Журнал событий Windows и средство просмотра событий помогают пользователям обнаруживать проблемы безопасности и другие неисправности в работе компьютеров. Специалисты из «Лаборатории Касперского» зафиксировали хакера, который применял журнал событий совсем не для того, для чего его создавали.

На прошлой неделе «Лаборатория Касперского» опубликовала анализ начавшейся прошлой осенью сложной атаки. Она задействует сочетание различных методов и программ, но в глаза бросается использование журналов событий Windows.

На одном этапе хакерской кампании злоумышленник вставил шелл-код в журнал событий Windows компьютера-цели.

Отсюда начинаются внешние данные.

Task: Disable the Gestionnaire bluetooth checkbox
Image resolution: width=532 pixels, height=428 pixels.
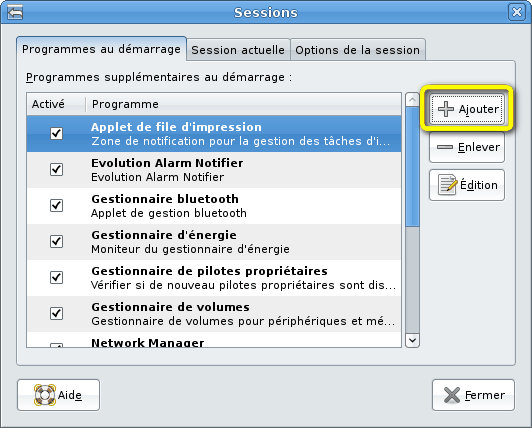Action: 56,205
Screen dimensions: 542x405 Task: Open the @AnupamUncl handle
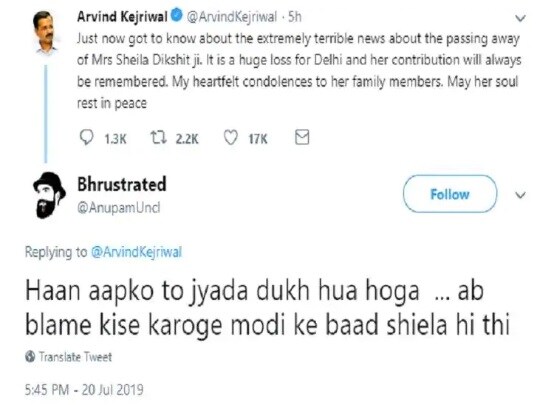pos(119,208)
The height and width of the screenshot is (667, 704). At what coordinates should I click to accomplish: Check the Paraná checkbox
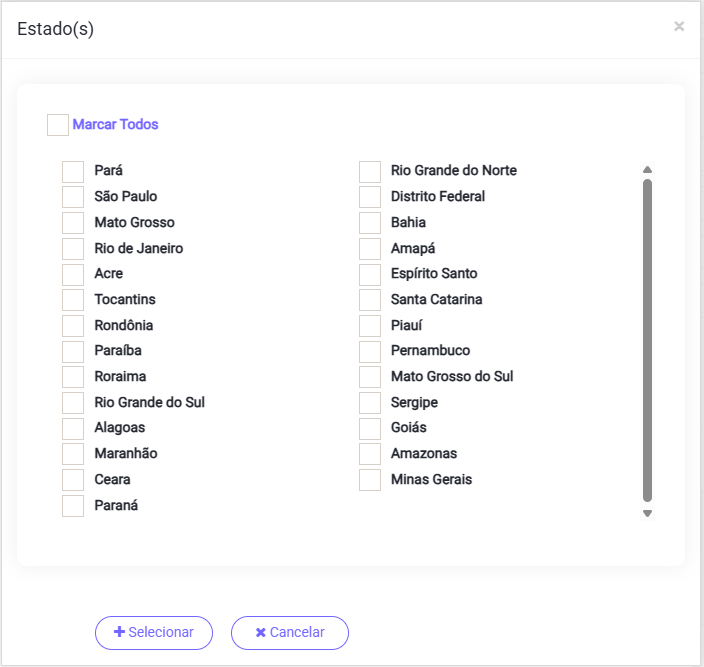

Этот метод хранения вредоносных программ является незаметным по той причине, что не оставляет файлов для обнаружения антивирусом.

Вредоносная кампания включала в себя большой набор коммерческого и собственного программного обеспечения. Использовались взлом DLL, троян, оболочки с защитой от обнаружения, имитация веб-домена и многое другое. Злоумышленник подписал некоторые свои программы ради большей достоверности.

Масштаб и изобретательность атаки намекают, что она была целенаправленной. На первом этапе в сентябре жертву убедили скачать и запустить архив RAR с файлообменника file.io. В «Лаборатории Касперского» не знают, кто и против кого проводил эту атаку, пишет Techspot.